### Stated task
Please convert the rows, from the line containing "Where should I click to: Click" through the end of the rows, into a JSON list of strings with one string per line, leaving out blank lines.

### Stored records
START
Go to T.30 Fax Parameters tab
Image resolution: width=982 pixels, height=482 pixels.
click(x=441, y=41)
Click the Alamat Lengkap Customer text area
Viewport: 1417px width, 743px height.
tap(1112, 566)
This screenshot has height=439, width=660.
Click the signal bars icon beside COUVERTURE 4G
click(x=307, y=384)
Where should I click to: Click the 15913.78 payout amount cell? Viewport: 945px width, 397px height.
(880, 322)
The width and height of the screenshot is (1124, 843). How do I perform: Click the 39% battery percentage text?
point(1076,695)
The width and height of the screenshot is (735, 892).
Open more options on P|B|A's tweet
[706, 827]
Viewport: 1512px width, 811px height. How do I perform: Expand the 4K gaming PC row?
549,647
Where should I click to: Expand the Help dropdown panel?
END
### Task output
[
  "Where should I click to: Click the 15913.78 payout amount cell? Viewport: 945px width, 397px height.",
  "(880, 322)",
  "The width and height of the screenshot is (1124, 843). How do I perform: Click the 39% battery percentage text?",
  "point(1076,695)",
  "The width and height of the screenshot is (735, 892).",
  "Open more options on P|B|A's tweet",
  "[706, 827]",
  "Viewport: 1512px width, 811px height. How do I perform: Expand the 4K gaming PC row?",
  "549,647",
  "Where should I click to: Expand the Help dropdown panel?"
]